Address of Issuers Principal Executive Offices:
600 Citadel Drive
Commerce, CA 90040

Item 2(a).

Name of Person Filing:
Glenhill Advisors, LLC, Glenn J. Krevlin, Glenhill Capital Advisors, LLC and Glenhill Capital Management, LLC.

Glenn J. Krevlin, is the managing member and control person of Glenhill Advisors, LLC, and is the sole shareholder of Krevlin Management,
Inc. Krevlin Management, Inc. is the managing member of Glenhill Capital Advisors, LLC, which is the investment manager of Glenhill Capital Overseas Master Fund, LP and Glenhill Long Fund, LP, each a security holder of the Issuer.
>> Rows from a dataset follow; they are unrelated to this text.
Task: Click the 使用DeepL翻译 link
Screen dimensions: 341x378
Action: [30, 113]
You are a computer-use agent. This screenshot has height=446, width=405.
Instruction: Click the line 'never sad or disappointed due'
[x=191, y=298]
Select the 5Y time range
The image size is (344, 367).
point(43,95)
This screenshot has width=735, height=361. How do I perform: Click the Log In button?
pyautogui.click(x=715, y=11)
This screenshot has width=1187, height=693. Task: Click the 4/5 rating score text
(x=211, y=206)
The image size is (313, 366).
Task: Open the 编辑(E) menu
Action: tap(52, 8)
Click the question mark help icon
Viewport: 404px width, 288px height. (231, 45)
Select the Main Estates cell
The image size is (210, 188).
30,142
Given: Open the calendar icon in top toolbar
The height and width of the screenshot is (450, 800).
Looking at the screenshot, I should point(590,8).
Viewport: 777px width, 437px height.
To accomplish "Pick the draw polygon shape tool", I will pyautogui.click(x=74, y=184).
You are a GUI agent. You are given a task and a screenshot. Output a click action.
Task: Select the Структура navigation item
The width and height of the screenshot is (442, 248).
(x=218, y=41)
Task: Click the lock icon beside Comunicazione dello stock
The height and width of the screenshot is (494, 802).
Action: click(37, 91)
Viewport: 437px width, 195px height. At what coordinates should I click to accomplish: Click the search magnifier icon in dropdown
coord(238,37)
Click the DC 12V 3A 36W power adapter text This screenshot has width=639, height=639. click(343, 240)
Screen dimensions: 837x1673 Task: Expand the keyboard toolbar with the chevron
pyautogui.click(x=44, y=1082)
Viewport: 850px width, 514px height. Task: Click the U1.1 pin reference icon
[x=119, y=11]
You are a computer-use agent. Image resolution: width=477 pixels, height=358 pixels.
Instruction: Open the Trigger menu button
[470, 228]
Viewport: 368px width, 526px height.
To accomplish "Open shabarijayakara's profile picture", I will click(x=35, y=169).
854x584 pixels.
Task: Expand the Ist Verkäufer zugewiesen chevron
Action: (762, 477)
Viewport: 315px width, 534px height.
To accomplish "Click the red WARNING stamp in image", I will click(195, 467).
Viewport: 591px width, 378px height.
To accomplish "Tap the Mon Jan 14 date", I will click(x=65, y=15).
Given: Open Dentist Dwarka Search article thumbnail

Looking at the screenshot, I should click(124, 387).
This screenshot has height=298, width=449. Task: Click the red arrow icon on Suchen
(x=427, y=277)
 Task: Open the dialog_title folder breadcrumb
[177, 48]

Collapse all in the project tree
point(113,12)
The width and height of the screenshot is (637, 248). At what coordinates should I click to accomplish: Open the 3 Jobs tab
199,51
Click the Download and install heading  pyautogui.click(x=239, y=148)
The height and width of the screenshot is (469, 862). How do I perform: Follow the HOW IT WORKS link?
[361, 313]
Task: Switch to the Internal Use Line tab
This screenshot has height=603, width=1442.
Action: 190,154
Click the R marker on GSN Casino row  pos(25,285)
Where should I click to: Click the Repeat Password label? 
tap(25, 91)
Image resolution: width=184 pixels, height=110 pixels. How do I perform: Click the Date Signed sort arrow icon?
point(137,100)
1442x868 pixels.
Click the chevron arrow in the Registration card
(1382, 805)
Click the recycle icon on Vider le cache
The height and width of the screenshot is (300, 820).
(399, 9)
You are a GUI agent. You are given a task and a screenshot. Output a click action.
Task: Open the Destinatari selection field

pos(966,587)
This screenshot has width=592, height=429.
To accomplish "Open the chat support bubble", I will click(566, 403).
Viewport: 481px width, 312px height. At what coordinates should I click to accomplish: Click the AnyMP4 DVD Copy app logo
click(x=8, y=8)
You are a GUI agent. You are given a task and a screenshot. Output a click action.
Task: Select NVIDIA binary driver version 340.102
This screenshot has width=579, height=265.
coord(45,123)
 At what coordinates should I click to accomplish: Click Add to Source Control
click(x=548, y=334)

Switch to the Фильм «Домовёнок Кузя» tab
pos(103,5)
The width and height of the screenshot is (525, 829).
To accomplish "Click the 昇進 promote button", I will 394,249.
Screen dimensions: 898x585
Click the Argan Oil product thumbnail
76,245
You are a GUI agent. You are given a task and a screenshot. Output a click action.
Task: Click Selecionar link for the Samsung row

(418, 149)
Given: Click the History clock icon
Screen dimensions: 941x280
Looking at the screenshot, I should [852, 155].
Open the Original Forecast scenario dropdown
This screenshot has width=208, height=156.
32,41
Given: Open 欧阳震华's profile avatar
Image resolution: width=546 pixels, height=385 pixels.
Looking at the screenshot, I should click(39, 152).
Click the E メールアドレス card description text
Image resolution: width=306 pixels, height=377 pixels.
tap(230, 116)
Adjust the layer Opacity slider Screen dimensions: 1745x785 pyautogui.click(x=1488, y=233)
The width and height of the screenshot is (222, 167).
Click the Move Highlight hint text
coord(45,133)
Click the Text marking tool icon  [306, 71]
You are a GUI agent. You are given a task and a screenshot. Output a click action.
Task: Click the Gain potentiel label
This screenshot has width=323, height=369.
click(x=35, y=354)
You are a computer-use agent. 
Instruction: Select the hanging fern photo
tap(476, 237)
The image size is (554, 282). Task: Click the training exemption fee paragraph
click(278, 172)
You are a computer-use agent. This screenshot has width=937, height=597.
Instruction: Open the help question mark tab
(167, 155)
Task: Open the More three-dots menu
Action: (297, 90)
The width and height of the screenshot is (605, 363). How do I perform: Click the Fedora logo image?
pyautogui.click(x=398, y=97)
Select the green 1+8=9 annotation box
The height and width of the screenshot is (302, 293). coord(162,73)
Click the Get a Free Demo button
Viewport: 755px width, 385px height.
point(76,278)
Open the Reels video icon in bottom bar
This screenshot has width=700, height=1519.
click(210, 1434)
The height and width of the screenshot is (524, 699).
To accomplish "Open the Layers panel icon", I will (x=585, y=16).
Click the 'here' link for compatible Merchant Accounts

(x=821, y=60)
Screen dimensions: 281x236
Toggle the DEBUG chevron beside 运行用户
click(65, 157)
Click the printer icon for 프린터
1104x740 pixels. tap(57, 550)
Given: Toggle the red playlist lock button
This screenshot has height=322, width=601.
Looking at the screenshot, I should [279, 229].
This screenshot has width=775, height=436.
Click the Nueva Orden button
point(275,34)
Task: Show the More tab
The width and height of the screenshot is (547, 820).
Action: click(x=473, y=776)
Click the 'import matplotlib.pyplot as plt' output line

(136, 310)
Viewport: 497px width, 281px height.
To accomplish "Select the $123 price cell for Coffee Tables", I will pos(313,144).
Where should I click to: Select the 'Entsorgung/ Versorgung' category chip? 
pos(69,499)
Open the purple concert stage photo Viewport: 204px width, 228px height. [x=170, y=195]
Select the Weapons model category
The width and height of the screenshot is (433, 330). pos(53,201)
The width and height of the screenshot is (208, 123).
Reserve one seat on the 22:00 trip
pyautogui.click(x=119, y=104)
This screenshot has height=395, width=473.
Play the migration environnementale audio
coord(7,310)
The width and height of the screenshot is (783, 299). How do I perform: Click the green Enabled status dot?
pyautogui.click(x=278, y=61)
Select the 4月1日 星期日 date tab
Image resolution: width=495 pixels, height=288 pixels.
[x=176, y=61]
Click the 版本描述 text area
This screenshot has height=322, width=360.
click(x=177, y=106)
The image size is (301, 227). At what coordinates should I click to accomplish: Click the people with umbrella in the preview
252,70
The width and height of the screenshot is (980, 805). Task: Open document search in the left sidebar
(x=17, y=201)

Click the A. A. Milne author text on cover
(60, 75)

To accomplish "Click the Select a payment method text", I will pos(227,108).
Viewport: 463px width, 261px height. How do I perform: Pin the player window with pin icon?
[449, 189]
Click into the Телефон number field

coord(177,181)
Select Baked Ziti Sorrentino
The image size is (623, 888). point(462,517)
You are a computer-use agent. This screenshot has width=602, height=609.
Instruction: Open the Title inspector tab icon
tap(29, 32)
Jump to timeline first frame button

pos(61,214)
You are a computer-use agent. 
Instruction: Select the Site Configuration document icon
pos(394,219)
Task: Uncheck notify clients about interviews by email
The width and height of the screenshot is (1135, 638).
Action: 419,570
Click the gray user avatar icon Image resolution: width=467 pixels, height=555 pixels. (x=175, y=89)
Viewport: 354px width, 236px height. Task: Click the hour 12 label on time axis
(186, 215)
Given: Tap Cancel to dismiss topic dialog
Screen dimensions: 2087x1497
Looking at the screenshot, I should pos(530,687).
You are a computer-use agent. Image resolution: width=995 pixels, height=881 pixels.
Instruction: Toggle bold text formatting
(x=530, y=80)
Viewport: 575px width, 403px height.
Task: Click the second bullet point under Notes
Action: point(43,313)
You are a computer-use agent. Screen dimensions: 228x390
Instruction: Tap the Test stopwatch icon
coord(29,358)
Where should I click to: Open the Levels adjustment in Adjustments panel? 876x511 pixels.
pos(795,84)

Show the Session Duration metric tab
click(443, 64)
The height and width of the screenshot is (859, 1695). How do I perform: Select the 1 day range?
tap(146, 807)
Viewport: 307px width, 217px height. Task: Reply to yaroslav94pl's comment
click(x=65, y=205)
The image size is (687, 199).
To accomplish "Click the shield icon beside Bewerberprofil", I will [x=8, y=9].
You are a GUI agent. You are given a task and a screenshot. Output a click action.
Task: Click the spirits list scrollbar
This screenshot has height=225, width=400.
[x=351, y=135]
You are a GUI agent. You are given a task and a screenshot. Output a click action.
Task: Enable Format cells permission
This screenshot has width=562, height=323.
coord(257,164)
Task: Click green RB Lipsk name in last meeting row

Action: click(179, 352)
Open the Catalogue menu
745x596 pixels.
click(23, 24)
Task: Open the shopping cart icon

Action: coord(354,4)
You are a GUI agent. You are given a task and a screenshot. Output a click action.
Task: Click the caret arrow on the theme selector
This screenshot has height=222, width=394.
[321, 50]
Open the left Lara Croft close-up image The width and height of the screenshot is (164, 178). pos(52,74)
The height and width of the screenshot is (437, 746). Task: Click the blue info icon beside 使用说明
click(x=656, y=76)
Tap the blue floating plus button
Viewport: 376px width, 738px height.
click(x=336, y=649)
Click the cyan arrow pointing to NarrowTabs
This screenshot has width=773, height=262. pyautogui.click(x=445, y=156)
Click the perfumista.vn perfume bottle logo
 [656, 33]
Glenhill Advisors,
LLC is the managing member of Glenhill Capital Management, LLC. Glenhill Capital Management, LLC is the managing member of Glenhill Long GP, LLC, and is sole shareholder of Glenhill Capital Overseas GP, Ltd. Glenhill Capital Overseas GP, Ltd. is
general partner of Glenhill Capital Overseas Master Fund, LP. Glenhill Long GP, LLC is the general partner of Glenhill Long Fund, LP.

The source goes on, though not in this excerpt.